**Parts of the exercise:**
**1.** From the GPT & Prejudice analysis page, extract the passage starting at "# GPT & Prejudice" and ending at "of our model.", copied word for word.
**2.** Write what comes next in the GPT & Prejudice analysis page, picking up right after its last line.

**Given text:**
# GPT & Prejudice — Qualitative Output Analysis

**Goal (TL;DR):** Systematically systematically collect and annotate generations, looking for **patterns and potential biases** in how the model represents themes such as **gender, marriage, wealth, class, family, and society**. The main focus is to see **what stereotypes, prejudices, or social assumptions** the model has absorbed from its contained training corpus.

**Model (quick overview)**
- Decoder-only GPT (custom PyTorch).
- Vocab: 50,257 (GPT-2 tokenizer)
- Hidden size: 896 • Layers: 8 • Heads: 14 • Dropout: 0.2
- Trained on: 19th-century authors corpus (40 novels from 10 female writers).

---
## 1. Load the model
For this analysis you can use the **Hugging Face Hub** version of our model.  

Load the model using the `from_pretrained` API with `trust_remote_code=True`, since our GPT implementation is custom.

In [1]:
from transformers import AutoModelForCausalLM, AutoTokenizer

repo_id = "HTW-KI-Werkstatt/gpt_and_prejudice"

# Load tokenizer (GPT-2 tokenizer is used)
tokenizer = AutoTokenizer.from_pretrained(repo_id)

# Load model (custom GPT implementation with trust_remote_code)
model = AutoModelForCausalLM.from_pretrained(
    repo_id,
    trust_remote_code=True
)

model.to("cpu").eval();

2025-09-22 23:08:08.477805: I tensorflow/core/platform/cpu_feature_guard.cc:182] This TensorFlow binary is optimized to use available CPU instructions in performance-critical operations.
To enable the following instructions: SSE4.1 SSE4.2, in other operations, rebuild TensorFlow with the appropriate compiler flags.

**Extracted material:**
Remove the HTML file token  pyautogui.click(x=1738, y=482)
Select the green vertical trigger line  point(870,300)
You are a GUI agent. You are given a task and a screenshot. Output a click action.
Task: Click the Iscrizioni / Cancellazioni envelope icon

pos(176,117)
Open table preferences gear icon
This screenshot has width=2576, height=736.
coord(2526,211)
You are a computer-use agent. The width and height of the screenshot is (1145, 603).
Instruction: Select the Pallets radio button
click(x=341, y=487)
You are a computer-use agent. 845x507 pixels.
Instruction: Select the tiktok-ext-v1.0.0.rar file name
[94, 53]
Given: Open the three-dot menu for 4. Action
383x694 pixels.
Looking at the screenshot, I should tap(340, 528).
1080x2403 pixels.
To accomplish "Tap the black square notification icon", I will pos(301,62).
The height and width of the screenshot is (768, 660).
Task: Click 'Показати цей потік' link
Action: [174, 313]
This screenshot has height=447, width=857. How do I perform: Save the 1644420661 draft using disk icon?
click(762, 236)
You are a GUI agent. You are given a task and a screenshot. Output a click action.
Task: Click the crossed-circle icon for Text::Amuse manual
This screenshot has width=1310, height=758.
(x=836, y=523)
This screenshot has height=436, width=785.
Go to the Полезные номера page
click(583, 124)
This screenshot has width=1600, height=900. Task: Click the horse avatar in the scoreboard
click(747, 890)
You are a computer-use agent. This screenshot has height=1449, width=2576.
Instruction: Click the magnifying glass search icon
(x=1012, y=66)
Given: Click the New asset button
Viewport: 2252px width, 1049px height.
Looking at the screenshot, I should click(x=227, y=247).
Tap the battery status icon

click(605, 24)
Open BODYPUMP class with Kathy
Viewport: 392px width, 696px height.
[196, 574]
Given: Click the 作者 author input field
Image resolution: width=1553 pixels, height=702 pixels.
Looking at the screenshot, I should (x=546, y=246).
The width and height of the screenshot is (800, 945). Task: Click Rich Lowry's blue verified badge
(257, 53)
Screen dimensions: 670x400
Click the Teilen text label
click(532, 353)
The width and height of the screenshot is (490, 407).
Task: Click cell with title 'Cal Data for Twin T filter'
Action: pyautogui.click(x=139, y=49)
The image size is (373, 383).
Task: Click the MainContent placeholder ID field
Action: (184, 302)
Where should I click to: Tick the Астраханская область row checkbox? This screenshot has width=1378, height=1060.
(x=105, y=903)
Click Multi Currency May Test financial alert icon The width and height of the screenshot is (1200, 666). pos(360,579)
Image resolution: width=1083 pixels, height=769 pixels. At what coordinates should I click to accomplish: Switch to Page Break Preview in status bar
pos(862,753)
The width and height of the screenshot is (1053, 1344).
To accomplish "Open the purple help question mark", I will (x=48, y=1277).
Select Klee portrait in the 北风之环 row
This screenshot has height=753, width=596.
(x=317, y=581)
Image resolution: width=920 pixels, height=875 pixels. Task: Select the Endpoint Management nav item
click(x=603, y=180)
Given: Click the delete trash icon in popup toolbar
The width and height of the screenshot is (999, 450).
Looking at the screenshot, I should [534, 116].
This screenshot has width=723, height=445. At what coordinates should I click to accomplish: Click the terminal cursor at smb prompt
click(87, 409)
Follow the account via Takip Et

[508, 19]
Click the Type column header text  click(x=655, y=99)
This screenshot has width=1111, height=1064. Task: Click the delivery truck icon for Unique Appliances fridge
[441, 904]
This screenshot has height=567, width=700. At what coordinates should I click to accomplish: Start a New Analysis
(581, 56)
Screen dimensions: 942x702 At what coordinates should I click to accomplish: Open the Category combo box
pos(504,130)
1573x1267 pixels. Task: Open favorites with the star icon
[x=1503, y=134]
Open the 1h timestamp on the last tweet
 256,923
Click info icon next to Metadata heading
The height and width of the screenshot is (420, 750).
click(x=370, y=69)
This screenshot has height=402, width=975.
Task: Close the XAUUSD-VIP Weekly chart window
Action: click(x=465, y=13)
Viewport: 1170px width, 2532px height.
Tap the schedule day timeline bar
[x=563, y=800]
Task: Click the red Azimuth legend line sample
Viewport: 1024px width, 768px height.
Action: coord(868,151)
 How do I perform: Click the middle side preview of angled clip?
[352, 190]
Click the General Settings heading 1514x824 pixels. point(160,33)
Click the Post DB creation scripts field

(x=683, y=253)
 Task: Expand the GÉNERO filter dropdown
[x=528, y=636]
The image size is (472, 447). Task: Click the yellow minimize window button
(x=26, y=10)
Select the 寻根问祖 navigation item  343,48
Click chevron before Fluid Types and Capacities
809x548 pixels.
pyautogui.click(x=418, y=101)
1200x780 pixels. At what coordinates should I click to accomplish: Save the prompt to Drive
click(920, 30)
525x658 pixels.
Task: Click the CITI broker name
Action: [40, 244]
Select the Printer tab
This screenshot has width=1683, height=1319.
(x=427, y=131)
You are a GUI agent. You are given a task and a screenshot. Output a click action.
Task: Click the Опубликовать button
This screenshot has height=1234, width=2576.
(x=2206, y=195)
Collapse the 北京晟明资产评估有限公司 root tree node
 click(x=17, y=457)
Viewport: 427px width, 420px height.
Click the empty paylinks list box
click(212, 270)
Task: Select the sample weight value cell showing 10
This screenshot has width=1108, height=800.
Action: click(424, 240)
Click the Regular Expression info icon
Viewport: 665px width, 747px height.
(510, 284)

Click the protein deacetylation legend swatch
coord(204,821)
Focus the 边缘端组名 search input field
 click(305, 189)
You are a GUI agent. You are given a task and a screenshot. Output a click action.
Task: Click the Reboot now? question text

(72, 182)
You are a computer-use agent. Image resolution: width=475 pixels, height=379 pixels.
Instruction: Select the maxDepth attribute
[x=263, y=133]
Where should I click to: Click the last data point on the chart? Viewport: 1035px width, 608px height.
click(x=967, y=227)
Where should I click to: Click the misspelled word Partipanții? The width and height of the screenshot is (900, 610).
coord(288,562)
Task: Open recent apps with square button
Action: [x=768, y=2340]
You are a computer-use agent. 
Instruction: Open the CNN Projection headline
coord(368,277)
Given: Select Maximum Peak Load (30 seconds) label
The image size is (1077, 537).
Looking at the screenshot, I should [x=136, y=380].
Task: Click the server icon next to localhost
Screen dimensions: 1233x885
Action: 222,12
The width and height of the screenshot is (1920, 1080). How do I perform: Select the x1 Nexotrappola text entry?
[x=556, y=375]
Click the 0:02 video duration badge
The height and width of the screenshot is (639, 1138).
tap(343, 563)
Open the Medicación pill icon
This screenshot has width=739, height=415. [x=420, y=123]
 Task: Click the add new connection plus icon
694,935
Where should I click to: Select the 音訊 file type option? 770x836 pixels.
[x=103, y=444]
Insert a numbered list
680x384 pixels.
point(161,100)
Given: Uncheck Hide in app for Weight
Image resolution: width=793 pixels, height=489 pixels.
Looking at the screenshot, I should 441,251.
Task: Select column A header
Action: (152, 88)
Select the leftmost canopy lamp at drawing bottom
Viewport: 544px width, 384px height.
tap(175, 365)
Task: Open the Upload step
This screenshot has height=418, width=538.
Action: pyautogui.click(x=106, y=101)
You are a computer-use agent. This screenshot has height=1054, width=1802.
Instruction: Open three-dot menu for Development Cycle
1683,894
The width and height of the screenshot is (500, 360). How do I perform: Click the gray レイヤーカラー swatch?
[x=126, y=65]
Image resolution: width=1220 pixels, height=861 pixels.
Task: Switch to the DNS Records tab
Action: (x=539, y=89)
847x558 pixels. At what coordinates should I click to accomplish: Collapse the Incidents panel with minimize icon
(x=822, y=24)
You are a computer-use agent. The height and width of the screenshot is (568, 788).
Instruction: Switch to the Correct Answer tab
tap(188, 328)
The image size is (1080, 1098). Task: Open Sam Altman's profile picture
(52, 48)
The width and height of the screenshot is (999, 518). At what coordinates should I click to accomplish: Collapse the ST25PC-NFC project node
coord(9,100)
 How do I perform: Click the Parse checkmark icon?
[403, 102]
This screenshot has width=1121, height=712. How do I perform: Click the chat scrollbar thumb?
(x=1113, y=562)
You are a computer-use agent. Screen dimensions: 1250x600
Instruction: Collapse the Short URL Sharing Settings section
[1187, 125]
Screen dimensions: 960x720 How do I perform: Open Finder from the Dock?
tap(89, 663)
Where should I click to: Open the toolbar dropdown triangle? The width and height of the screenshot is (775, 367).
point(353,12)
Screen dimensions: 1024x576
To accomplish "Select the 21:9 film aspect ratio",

**Responses:**
**1.**
# GPT & Prejudice — Qualitative Output Analysis

**Goal (TL;DR):** Systematically systematically collect and annotate generations, looking for **patterns and potential biases** in how the model represents themes such as **gender, marriage, wealth, class, family, and society**. The main focus is to see **what stereotypes, prejudices, or social assumptions** the model has absorbed from its contained training corpus.

**Model (quick overview)**
- Decoder-only GPT (custom PyTorch).
- Vocab: 50,257 (GPT-2 tokenizer)
- Hidden size: 896 • Layers: 8 • Heads: 14 • Dropout: 0.2
- Trained on: 19th-century authors corpus (40 novels from 10 female writers).

---
## 1. Load the model
For this analysis you can use the **Hugging Face Hub** version of our model.

**2.**
### [Optional]: download a snapshot of the model locally
to avoid downloading a copy each time

In [None]:
from transformers import AutoModelForCausalLM, AutoTokenizer
from huggingface_hub import snapshot_download

REPO = "HTW-KI-Werkstatt/gpt_and_prejudice"
local_dir = snapshot_download(
    repo_id=REPO,
    revision="main",
    local_dir="./gpt_and_prejudice_snapshot"
)

Then load from disk; nothing is downloaded/updated.

In [None]:
tok = AutoTokenizer.from_pretrained(local_dir="./gpt_and_prejudice_snapshot", trust_remote_code=True, local_files_only=True)
model = AutoModelForCausalLM.from_pretrained(local_dir="./gpt_and_prejudice_snapshot", trust_remote_code=True, local_files_only=True).eval()

---

## 2. Text Generation

In [2]:
import torch
from generate_text import generate

torch.set_printoptions(profile="full")

In [4]:
text = generate(
    model=model,
    prompt="She is",
    max_new_tokens=50,
    temperature=0.4,
    top_k=50,
)

print(text)

She is very fond of her own family, and I dare say she is very fond of her, and I should like to see her. I don't want her to be a good girl, for she is a very pretty girl, and I think I shall


In [5]:
text = generate(
    model=model,
    prompt="He is",
    max_new_tokens=50,
    temperature=0.4,
    top_k=50,
)

print(text)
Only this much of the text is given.